[Stored records]
********************

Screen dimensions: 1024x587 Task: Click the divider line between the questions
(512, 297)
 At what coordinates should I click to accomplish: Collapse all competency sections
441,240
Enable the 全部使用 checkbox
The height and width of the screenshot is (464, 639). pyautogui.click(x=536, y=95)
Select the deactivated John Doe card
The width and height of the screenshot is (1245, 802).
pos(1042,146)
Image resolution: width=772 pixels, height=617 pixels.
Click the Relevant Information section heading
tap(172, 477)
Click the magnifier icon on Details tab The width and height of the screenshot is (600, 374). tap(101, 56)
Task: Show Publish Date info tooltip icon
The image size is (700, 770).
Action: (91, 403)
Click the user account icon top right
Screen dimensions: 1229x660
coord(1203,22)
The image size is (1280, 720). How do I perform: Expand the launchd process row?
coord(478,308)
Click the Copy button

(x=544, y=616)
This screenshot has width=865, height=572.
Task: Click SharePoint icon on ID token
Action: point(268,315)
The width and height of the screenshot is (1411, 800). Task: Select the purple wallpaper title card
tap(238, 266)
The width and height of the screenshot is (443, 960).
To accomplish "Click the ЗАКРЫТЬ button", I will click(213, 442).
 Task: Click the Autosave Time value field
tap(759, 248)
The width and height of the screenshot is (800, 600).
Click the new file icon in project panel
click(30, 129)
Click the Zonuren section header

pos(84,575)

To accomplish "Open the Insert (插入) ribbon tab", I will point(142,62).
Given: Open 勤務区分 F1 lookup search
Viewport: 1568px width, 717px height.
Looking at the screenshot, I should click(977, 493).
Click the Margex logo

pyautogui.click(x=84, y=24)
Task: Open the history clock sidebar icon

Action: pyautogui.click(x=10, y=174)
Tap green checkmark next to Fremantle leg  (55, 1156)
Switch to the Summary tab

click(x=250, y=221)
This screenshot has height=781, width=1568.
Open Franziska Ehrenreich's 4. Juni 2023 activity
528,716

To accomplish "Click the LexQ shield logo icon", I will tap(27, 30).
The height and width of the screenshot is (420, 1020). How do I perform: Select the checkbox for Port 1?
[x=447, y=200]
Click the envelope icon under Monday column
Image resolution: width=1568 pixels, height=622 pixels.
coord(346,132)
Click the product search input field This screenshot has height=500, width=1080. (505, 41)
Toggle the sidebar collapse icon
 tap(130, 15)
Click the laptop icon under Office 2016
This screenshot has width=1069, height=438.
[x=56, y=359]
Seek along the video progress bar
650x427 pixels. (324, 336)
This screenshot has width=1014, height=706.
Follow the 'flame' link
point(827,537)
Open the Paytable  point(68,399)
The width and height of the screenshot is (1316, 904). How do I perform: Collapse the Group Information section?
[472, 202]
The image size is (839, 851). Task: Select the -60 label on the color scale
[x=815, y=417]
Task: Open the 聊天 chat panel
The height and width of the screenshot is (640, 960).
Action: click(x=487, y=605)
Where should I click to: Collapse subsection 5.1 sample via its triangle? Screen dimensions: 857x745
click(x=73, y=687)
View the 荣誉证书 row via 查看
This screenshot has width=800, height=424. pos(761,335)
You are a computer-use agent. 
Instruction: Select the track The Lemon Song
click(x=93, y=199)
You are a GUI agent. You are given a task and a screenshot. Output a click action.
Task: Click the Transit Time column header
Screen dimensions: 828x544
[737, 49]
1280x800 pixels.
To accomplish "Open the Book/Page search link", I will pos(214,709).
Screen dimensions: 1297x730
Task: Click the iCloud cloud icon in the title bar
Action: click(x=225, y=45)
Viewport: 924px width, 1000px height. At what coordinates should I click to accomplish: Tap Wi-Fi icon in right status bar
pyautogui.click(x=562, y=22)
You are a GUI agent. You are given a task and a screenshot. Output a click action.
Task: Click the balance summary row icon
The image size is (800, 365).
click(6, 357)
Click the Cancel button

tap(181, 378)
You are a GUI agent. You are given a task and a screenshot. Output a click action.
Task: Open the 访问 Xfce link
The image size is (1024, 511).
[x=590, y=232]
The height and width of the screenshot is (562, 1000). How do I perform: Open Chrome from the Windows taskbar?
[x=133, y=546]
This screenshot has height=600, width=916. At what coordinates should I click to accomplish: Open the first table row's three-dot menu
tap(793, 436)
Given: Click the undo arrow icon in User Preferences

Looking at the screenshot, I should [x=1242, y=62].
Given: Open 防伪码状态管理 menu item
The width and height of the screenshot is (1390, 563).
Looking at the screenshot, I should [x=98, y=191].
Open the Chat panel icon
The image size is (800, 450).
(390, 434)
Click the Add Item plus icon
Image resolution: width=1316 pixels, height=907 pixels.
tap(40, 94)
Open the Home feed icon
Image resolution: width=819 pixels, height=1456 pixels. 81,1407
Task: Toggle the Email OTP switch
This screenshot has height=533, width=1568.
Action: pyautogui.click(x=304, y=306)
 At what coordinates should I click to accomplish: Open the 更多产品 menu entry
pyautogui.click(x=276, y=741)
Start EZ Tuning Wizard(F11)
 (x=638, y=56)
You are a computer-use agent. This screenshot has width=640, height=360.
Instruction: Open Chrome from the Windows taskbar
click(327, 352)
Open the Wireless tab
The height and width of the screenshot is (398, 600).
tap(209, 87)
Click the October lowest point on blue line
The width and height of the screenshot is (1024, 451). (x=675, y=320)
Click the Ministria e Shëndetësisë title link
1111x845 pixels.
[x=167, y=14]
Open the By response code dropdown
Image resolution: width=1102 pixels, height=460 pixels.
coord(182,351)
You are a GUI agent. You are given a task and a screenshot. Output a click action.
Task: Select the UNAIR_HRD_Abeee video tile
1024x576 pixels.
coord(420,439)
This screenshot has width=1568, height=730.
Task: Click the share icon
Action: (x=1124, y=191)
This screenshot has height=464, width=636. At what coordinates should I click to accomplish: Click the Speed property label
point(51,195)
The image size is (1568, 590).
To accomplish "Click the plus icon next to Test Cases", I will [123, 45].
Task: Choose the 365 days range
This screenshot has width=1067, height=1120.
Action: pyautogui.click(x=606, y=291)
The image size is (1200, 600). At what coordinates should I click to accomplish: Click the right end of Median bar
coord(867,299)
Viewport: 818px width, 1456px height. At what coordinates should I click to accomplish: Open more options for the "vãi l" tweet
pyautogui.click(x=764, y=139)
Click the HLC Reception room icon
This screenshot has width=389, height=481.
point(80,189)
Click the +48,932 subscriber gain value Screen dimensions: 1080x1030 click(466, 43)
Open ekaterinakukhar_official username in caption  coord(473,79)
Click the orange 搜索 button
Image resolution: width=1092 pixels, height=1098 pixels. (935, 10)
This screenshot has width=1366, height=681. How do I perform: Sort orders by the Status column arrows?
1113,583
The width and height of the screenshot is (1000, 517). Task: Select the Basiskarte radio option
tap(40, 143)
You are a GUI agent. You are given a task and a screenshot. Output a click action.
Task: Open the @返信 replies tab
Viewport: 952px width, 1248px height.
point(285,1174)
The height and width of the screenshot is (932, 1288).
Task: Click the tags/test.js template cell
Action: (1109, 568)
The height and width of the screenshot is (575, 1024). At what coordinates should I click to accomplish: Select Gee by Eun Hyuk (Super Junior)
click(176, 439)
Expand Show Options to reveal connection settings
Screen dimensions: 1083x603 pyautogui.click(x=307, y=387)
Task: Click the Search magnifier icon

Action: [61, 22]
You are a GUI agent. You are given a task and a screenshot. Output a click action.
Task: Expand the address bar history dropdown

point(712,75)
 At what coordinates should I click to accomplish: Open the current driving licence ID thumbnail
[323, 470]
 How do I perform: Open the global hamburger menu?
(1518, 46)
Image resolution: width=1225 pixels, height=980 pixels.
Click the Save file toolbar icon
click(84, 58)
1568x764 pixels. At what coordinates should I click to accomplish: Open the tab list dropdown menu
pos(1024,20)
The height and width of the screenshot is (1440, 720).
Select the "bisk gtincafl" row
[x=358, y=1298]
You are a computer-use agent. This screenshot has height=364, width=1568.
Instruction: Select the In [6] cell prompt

********************

TASK OBJECTIVE: Once the line with "The height and width of the screenshot is (640, 960)." is found in the records above, print exactly that line and every line after it through the line with "Open the Chat panel icon".

RESPONSE:
The height and width of the screenshot is (640, 960).
Action: click(x=487, y=605)
Where should I click to: Collapse subsection 5.1 sample via its triangle? Screen dimensions: 857x745
click(x=73, y=687)
View the 荣誉证书 row via 查看
This screenshot has width=800, height=424. pos(761,335)
You are a computer-use agent. 
Instruction: Select the track The Lemon Song
click(x=93, y=199)
You are a GUI agent. You are given a task and a screenshot. Output a click action.
Task: Click the Transit Time column header
Screen dimensions: 828x544
[737, 49]
1280x800 pixels.
To accomplish "Open the Book/Page search link", I will pos(214,709).
Screen dimensions: 1297x730
Task: Click the iCloud cloud icon in the title bar
Action: click(x=225, y=45)
Viewport: 924px width, 1000px height. At what coordinates should I click to accomplish: Tap Wi-Fi icon in right status bar
pyautogui.click(x=562, y=22)
You are a GUI agent. You are given a task and a screenshot. Output a click action.
Task: Click the balance summary row icon
The image size is (800, 365).
click(6, 357)
Click the Cancel button

tap(181, 378)
You are a GUI agent. You are given a task and a screenshot. Output a click action.
Task: Open the 访问 Xfce link
The image size is (1024, 511).
[x=590, y=232]
The height and width of the screenshot is (562, 1000). How do I perform: Open Chrome from the Windows taskbar?
[x=133, y=546]
This screenshot has height=600, width=916. At what coordinates should I click to accomplish: Open the first table row's three-dot menu
tap(793, 436)
Given: Click the undo arrow icon in User Preferences

Looking at the screenshot, I should [x=1242, y=62].
Given: Open 防伪码状态管理 menu item
The width and height of the screenshot is (1390, 563).
Looking at the screenshot, I should [x=98, y=191].
Open the Chat panel icon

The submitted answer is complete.